The US also attempted to ratchet up tensions both in the form of US-sponsored political subversion and terrorism, and even threats of direct military conflict aimed at Tehran.
That the deal was proposed and signed during the administration of President Barack Obama and then upturned during Trump’s administration is a reminder of just how much unelected special interests – those that fund and direct think tanks like the Brookings Institution – dictate US foreign policy regardless of who sits in the White House.
Iran’s adherence to the JCPOA was such that the majority of the deal’s signatories have attempted to maintain the agreement despite America’s withdrawal – and put together economic workarounds for renewed and unjustified US sanctions. This has prompted more extreme measures from Washington – both against competitors like China and even allies across Europe.
Backfire: Setting a Dangerous Precedent
If US sanctions against Iran are unjustified, then the arrest of those accused of violating them is also unjustified. It is one matter to impose unreasonable sanctions and attempt to enforce them among a nation’s own businesses and institutions – it is another to impose them upon other, sovereign nations.
The US and Canada – snatching a senior Chinese business executive – have set a dangerous precedent that will eventually backfire on the West. It is waning US economic, financial, and military power that has dragged out its confrontation with Iran for decades and allowed the rise of nations like China and the reemergence of nations like Russia upon the global stage.
While the US may calculate it can avoid serious consequences by snatching Chinese business executives today, this may not be the case in the near future as US power continues to wane globally.
By setting the precedent of snatching business leaders from other nations, the US and Canada have painted targets on the backs of their own corporate boards of directors, executives, bankers, and business leaders. They have done so in a game they are already losing, which prompted this latest episode of confrontation and provocation in the first place.
The hardliner approach Washington has taken not only endangers business between American enterprises still willing to work with companies and nations being targeted by America’s growing list of sanctioned nations and trade war opponents, it is now endangering their very safety as they travel the globe attempting to engage in business.

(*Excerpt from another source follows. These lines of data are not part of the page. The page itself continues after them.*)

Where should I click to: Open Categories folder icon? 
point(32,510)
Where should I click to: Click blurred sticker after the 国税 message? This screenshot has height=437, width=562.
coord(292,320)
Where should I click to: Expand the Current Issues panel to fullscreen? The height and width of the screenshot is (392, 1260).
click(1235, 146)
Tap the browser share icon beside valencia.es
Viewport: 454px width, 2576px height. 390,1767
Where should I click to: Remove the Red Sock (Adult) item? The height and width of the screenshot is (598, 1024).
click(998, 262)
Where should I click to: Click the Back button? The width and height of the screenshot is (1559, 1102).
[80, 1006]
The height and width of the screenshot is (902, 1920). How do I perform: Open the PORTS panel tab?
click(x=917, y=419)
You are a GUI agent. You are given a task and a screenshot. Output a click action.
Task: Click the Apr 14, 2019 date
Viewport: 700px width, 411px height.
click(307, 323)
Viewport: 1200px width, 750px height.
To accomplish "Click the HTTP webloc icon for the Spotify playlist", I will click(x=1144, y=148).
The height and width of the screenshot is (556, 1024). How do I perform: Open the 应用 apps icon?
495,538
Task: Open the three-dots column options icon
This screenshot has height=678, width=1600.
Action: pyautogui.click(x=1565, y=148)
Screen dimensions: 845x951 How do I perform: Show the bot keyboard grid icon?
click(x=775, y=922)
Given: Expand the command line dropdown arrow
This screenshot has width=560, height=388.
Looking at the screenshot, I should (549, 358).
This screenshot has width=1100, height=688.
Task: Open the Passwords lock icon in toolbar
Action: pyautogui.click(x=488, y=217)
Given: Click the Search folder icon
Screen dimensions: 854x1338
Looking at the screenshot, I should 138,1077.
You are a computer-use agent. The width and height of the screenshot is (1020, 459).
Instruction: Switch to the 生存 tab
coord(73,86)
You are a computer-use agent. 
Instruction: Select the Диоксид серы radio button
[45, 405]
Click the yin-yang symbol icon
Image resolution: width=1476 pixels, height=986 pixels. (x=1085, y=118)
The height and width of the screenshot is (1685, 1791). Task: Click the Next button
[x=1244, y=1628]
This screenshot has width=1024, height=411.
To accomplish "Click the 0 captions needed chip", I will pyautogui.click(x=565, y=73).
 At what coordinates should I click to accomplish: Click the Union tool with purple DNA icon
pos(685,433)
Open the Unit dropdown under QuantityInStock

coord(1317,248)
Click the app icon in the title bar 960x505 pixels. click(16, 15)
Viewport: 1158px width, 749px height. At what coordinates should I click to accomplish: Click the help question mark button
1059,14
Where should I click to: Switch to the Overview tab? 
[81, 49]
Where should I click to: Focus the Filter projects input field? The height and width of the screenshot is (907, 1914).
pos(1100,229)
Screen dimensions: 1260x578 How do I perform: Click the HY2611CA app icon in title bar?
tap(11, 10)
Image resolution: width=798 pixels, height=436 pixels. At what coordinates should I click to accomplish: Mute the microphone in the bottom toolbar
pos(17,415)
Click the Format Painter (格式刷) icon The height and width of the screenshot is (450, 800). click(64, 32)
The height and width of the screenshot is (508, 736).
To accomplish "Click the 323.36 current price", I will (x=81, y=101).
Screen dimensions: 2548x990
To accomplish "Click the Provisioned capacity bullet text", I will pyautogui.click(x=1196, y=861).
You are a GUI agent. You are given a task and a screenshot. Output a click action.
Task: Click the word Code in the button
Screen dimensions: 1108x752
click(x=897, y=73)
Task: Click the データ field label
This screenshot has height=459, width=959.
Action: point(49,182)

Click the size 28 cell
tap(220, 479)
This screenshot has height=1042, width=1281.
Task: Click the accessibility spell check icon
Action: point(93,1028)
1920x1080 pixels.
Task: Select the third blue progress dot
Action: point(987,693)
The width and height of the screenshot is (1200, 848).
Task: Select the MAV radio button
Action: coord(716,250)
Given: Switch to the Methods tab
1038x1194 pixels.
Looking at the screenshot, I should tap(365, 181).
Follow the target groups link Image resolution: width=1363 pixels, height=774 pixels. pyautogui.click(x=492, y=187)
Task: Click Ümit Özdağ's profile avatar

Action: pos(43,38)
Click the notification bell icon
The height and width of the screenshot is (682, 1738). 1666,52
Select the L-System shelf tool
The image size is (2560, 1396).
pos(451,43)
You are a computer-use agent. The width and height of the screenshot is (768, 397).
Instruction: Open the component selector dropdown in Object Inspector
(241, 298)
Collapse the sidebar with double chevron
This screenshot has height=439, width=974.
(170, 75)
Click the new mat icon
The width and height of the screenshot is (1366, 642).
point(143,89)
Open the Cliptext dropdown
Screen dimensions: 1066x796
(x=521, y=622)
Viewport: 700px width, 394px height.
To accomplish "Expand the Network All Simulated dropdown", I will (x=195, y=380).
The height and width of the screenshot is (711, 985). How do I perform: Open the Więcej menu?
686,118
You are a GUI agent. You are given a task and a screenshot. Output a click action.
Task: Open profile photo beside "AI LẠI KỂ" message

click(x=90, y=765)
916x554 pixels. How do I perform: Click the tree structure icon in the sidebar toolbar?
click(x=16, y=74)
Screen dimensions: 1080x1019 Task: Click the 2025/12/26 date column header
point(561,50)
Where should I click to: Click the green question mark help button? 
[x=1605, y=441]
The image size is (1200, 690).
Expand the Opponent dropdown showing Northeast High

Even those corporations and financial institutions who shape US foreign policy including this hardliner approach may soon see themselves “snatched” after a precedent their own greed and provocations have set.
It is perhaps an irony that as the US attempts to tighten its grip on global hegemony, it finds itself increasingly isolated. Should the US fail to release Huawei’s Meng Wanzhou and make reparations for her mistreatment, a self-imposed travel ban in the form of fear of American executives being snatched and put on trial in foreign nations may emerge. Such is the fate of a nation leading a global order predicated on “might makes right” when it finds itself no longer “mightiest.”
While policymakers sell their agenda to the American public by citing a long and ever growing list of foreign enemies – in truth – Wall Street and Washington – along with their lust for power and wealth – constitute their own worst enemies.